What we most want is a coach that runs/works well, built by a company that stands behind it's product and supports their owners. Included in that is buying from a dealer that shares those qualities and has a good working relationship with the manufacturers.
I have owned a couple motorhomes that I inherited, but we have never purchased an RV. My best friend and her husband have had a travel trailer and a couple motorhomes over the years so my indirect experience is through them. Until a couple years ago that experience was pretty positive. They bought quality used units, traveled regularly, repaired the minor issues that arose, enjoyed themselves.
Then they bought the used LaPalma. Many issues arose with that coach and the dealer's handling of some of them was suspicious. It became a money-pit with no manufacturer warranty. They worried about their safety and the cost of the next inevitable repair. Fed up with sinking thousands of dollars into a rig they could no longer enjoy they decided to buy a new coach. We were already looking at new but this sealed it for us - we'd suffer the depreciation for the warranty.
Their first deal for a new Thor fell through when the dealer refused to honor their agreement on the trade-in value, got very nasty, and then pulled the contract! The experience was so terrible they decided to keep the LaPoopa. But after one trip north and still more problems, they again went new rig shopping.
About this time Bill and I were narrowing down our choices and the Tiffin Allegro 33aa was at the top. Everything we read about quality and customer service was impressive and we liked what we saw at the RV show where we did a quick walk-through. Bob Tiffin was there and seemed like a pretty stand-up guy who believes in what they build.
So I am very excited when the BFF sends me pics of their new Phaeton! Beautiful coach, everything they wanted, good deal, good buying experience. They plan their shakedown run and head north again. Lovely trip, they note some things that need to be addressed, they schedule an appointment with the dealer upon their return. The only real concern they have is the leaking windows. All the windows. Leaking, not condensation.
The first "alarm" went off when they were told by the service guy that the windows are "supposed to do that". Whaaat? But the service department will be working with the Tiffin area-representative on all the items and certainly that person will not agree that leaking windows is normal or acceptable in their coach. This is around November 11, 2013. The estimate on the repairs is two weeks.
The first week in December the new Tiffin owners contact the dealer for a pick-up date. There isn't one. Challenges with communicating with the Tiffin rep, holidays, etc., etc. Okay, no problem, they have no plans until after Christmas so no rush. Note to self: NEVER tell a dealer there's no rush.

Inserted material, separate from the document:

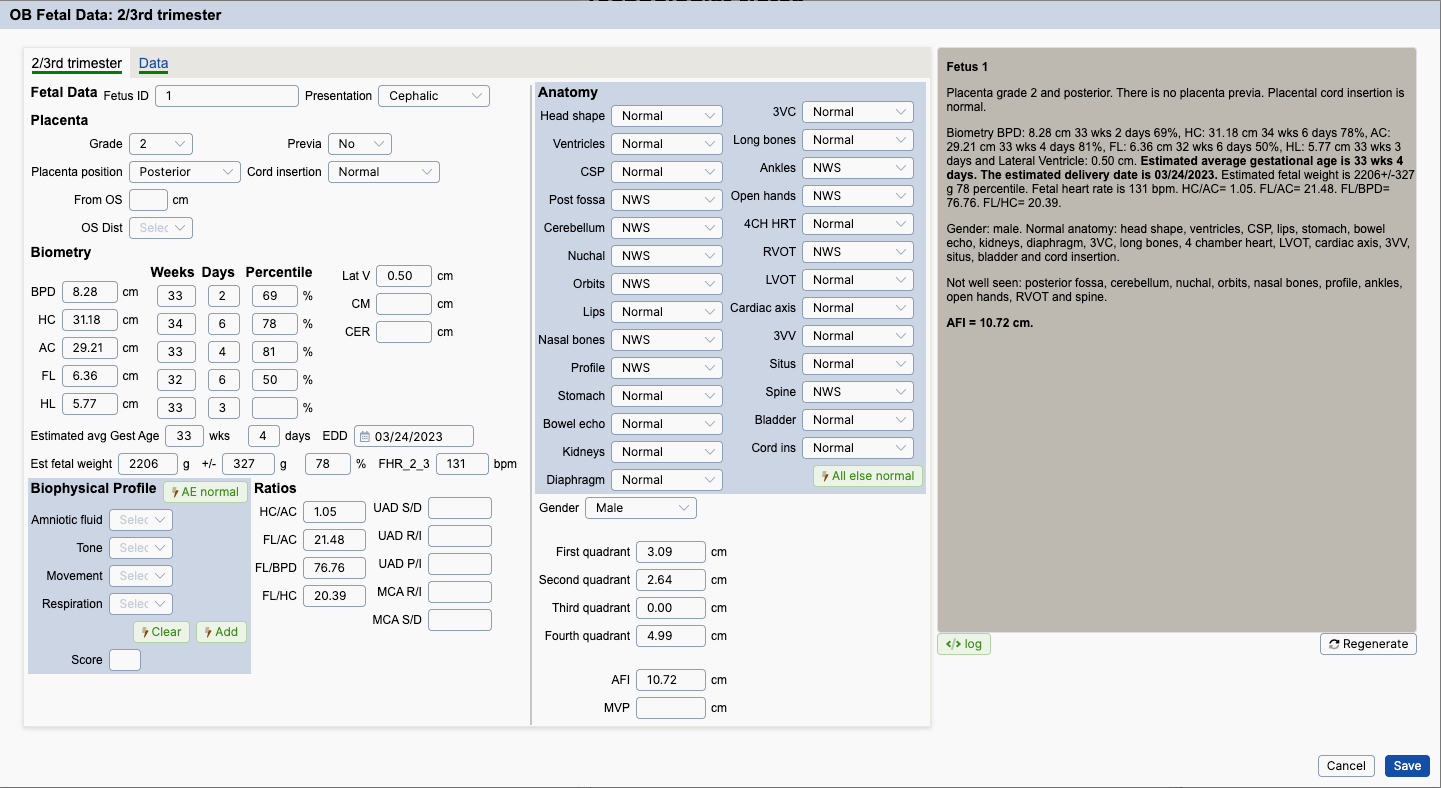Click the AE normal quick-fill button
Image resolution: width=1441 pixels, height=788 pixels.
[x=206, y=492]
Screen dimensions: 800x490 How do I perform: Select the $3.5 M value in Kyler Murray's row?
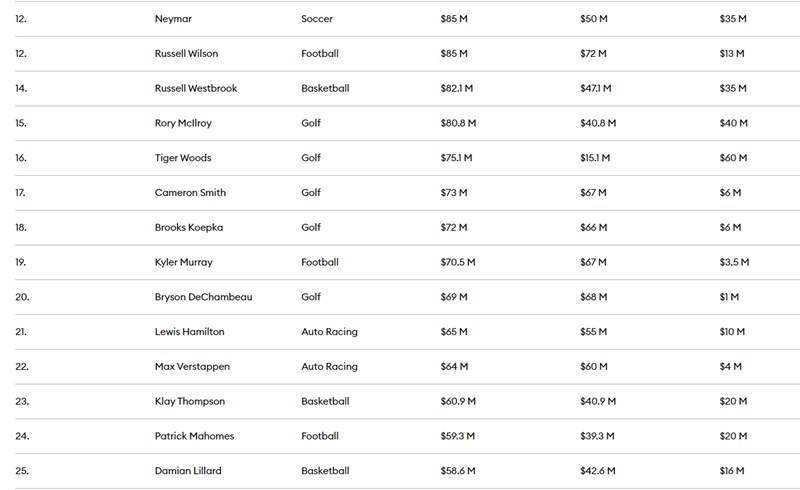(734, 263)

A couple more calls in December, still working on a couple of the items, they'll have it right after New Years. Middle of January they drive to the dealer and see their rig sitting in the same spot it was in November, covered in dirt, with no sign it has been touched. The service rep now tells them that the Tiffin rep has been working with them on the leaking windows (apparently they aren't supposed to do that). They are now going to try stuffing fabric in the frames to see if that fixes them as the other things they tried were not successful.
The first thought you had when you read that? Yeah well multiple that by ten and you might imagine the owners' reaction at the dealership. After a passionate explanation as to why that was NOT going to happen, the owner received the direct phone number of the Tiffin rep. The equally passionate phone call resulted in the rep's agreement that fabric-stuffing was out and all new windows were in. There is no "window warehouse" so they have to be made and shipped from Alabama. How long? You guessed it - two weeks.
The rep suggests they take the rig home to wait for the windows to arrive. The dealer had washed and waxed it so they agreed it would be best to get it off the dirty lot and get it home for the couple weeks. Back in their driveway they are able to check things out more thoroughly. Moisture under the throw rug in the bedroom that looks like it came from the seam of the back slide, more signs of leaking at each window, puddled water in the fusebox. Mold.
He has COPD. Mold is something to be avoided at a distance, let alone in the walls and under the bed. They are heartsick. This coach is a sieve, it seems to be tweaked so that nothing lines up right. New windows are not going to fix this. She does her homework and sends Bob Tiffin an email.
At this point it's February and I'm ready to walk away from our dream rig - the 33aa. They have been 90 days without their rig and there are still no new windows at the dealership. Then comes the call from Alabama.
The national rep is flying out to California to talk with them and see the coach. It doesn't take two weeks. He comes to their home. He looks and reads and listens. He makes no excuses. He makes an offer that they turn down. He listens some more. He agrees to recommend they get what they ask for.
Within days they are picking out the color of their new Phaeton. All their belongings in the coach are removed by professionals, cleaned of all the mold, and returned to them neatly boxed a week later. The local Tiffin rep has a job change. The coach is picked up and driven back to Alabama. The new one will be delivered in May.
That Tiffin customer service you've heard about? It's real. That Tiffin Allegro 33aa? It's back on the top of our list.